Consignes
**1.** Pouvez-vous recopier, dans le texte fourni, le passage qui va de « Dans des jeux » jusqu'à « un crâne chauve. » ?
**2.** Répondez à ces questions à partir du texte fourni :
(a) Quand les joueurs de Monster Hunter: World ont-ils pu avoir des chevelures noires dans le jeu ?
(b) Quelle moddeure est devenue célèbre pour ses créations destinées aux joueurs de couleur ?
(c) Pour quelle part des gamers dans le monde les mods ne sont-ils pas une option ?
**3.** Comment résumeriez-vous le texte fourni en deux phrases ?

Texte fourni
+++

Dans des jeux comme la série des Elder Scrolls, Destiny, et des jeux de sport non liés à la NBA comme la série WWE 2K, les chevelures noires ont l’air d’avoir été pensées après coup tellement le nombre d’options est ridiculement restreint, si tant est qu’il y en ait. Tant pis pour les joueurs noirs qui recherchent autre chose que des tresses africaines, des dreads ou un afro, sauf s’ils veulent opter pour une boule à zéro passe-partout ou un crâne chauve.
« C’est soit quelque chose de très haut, bouffi et serré, soit des dreads étranges de succube », a dit Adams. « Il n’y a pas vraiment d’entre-deux où on peut voir ces trucs vraiment bien marcher, où on zoome et on obtient les textures et les choses qu’on aimerait voir sur ces personnages ».
Des jeux japonais sortis aux États-Unis, comme Monster Hunter: World de Capcom, sont encore pires : certains titres ignorent tout bonnement l’existence de cheveux texturés. Les joueurs de Monster Hunter: World n’ont pas pu avoir de chevelures noires dans le jeu jusqu’à la sortie d’une extension payante, presque deux ans après la sortie initiale.
« Je m’identifie depuis toujours aux mecs hétéros, blancs, bruns et d’âge mûr, parce que ce sont eux les protagonistes de ces histoires. » – Darke
Depuis des années, la communauté des moddeurs – les joueurs qui se chargent eux-mêmes d’ajouter de nouvelles textures, de nouveaux objets et d’autres modifications aux jeux qu’ils aiment – est devenue le moyen de facto de contourner cette absence de représentation. La moddeure Xmiramira est devenue célèbre pour ses créations qui donnent ces options aux joueurs de couleur. Mais pour plus de la moitié des gamers dans le monde qui jouent sur des plateformes fermées comme les consoles ou les smartphones, les mods ne sont pas une option.

+++

Données fournies
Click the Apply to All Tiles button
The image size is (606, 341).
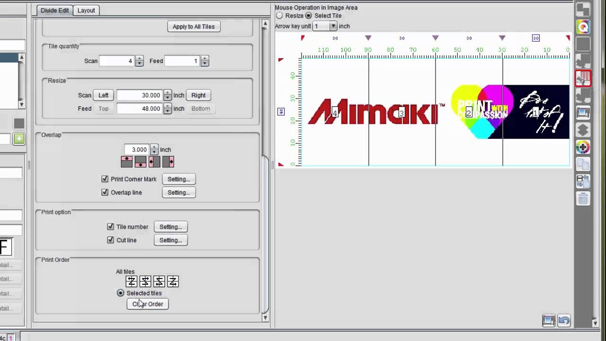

+++

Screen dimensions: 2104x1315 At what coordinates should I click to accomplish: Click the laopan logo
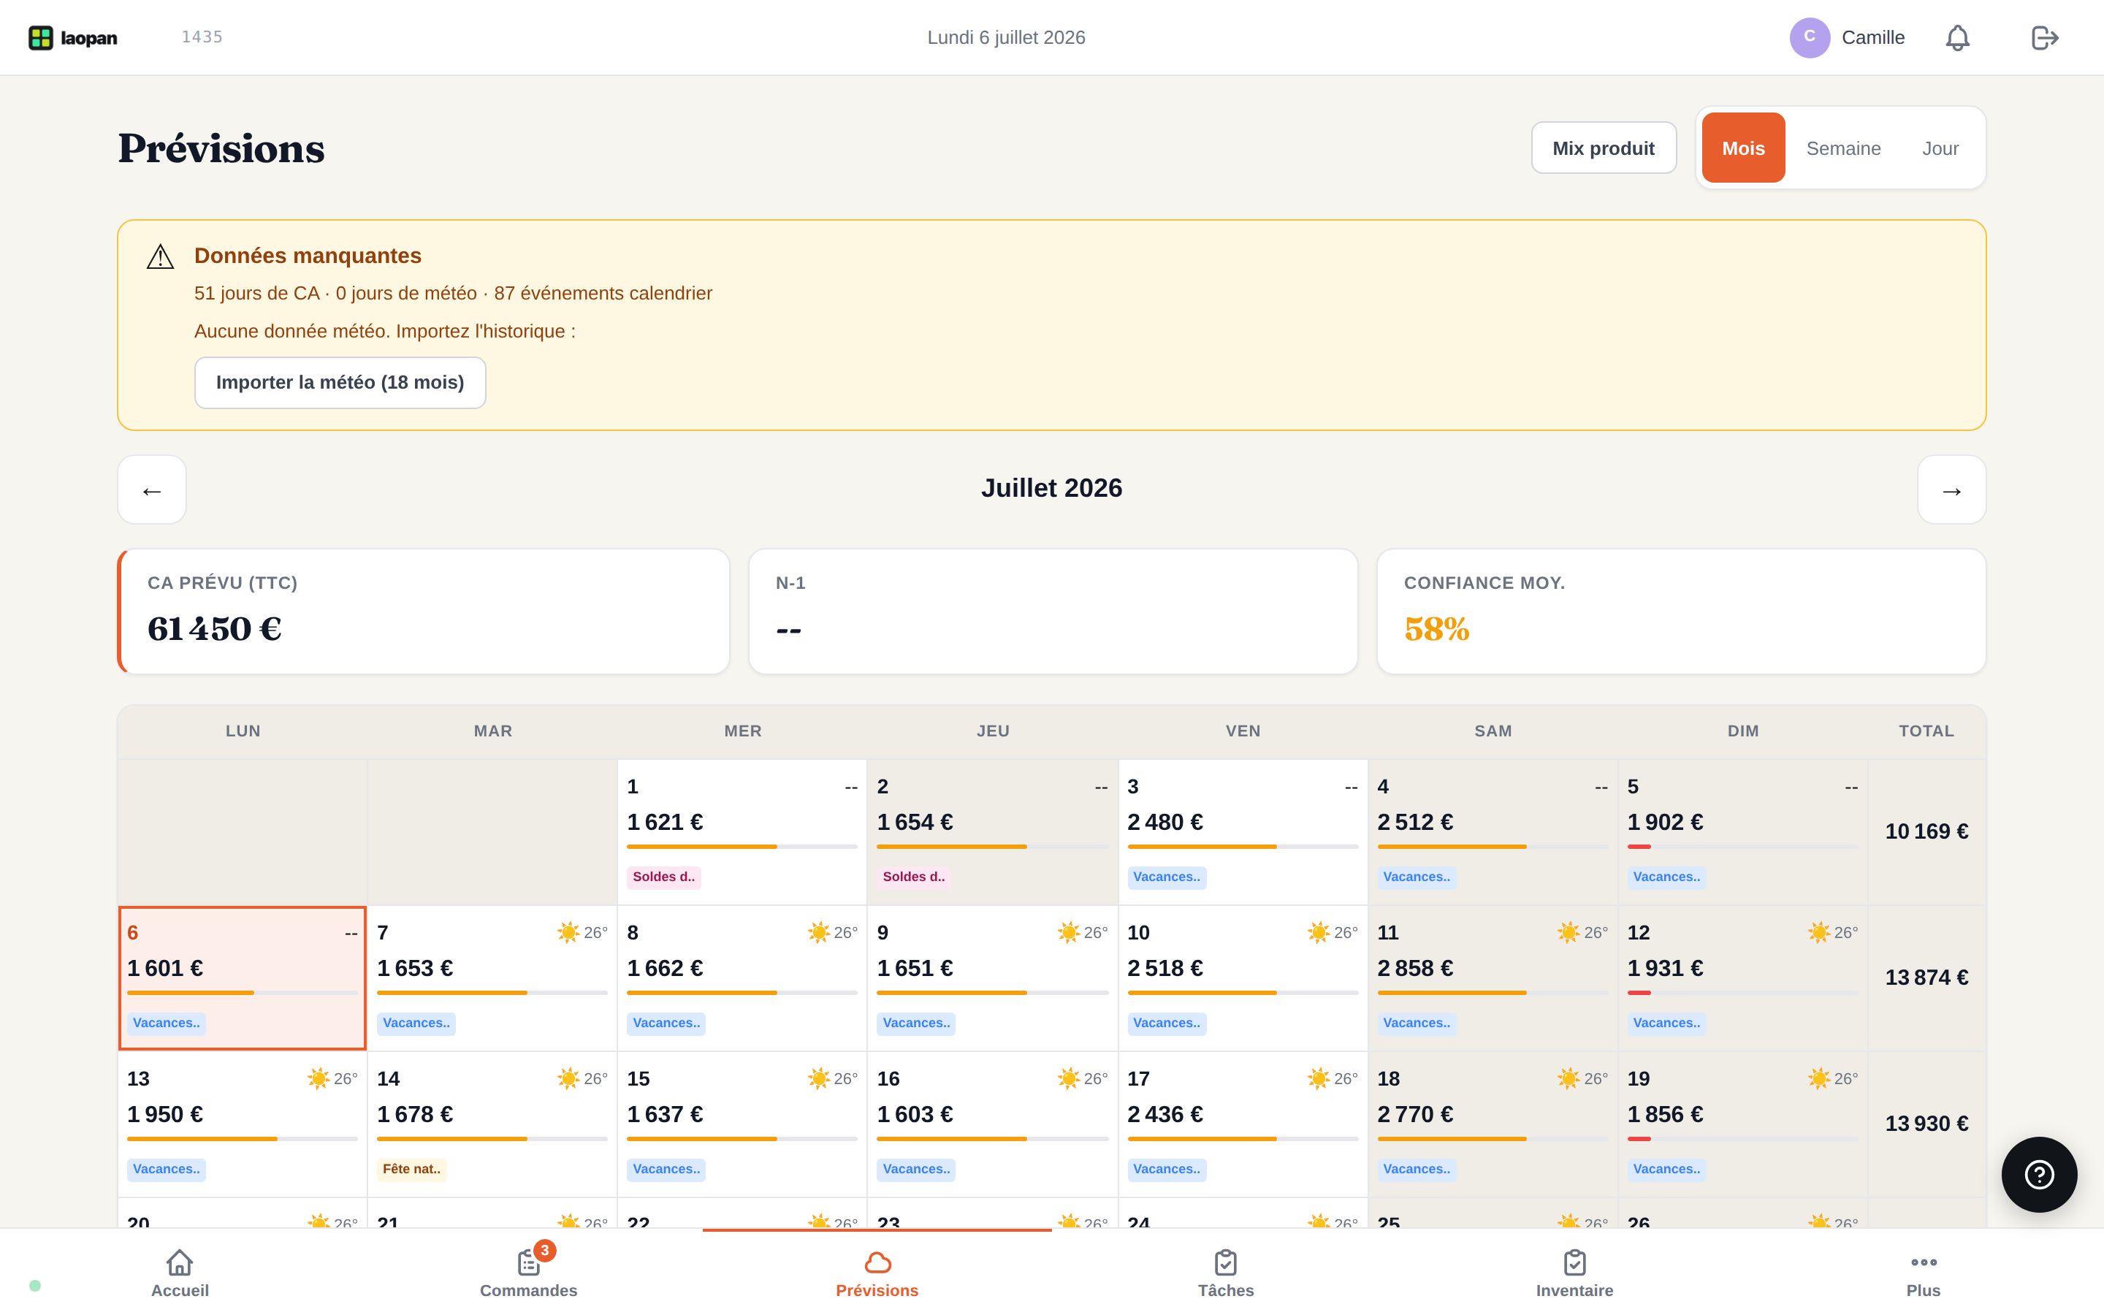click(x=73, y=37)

+++

Réponses aux consignes
**1.**
Dans des jeux comme la série des Elder Scrolls, Destiny, et des jeux de sport non liés à la NBA comme la série WWE 2K, les chevelures noires ont l’air d’avoir été pensées après coup tellement le nombre d’options est ridiculement restreint, si tant est qu’il y en ait. Tant pis pour les joueurs noirs qui recherchent autre chose que des tresses africaines, des dreads ou un afro, sauf s’ils veulent opter pour une boule à zéro passe-partout ou un crâne chauve.

**2.**
(a) À la sortie d'une extension payante, presque deux ans après la sortie initiale du jeu.
(b) Xmiramira.
(c) Pour plus de la moitié d'entre eux, ceux qui jouent sur des plateformes fermées comme les consoles ou les smartphones.

**3.** Dans de nombreux jeux, les options de chevelures noires sont ridiculement restreintes, et certains jeux japonais sortis aux États-Unis, comme Monster Hunter: World, ignorent même l'existence des cheveux texturés. Depuis des années, la communauté des moddeurs contourne cette absence de représentation, mais les mods ne sont pas une option pour plus de la moitié des gamers, qui jouent sur des plateformes fermées.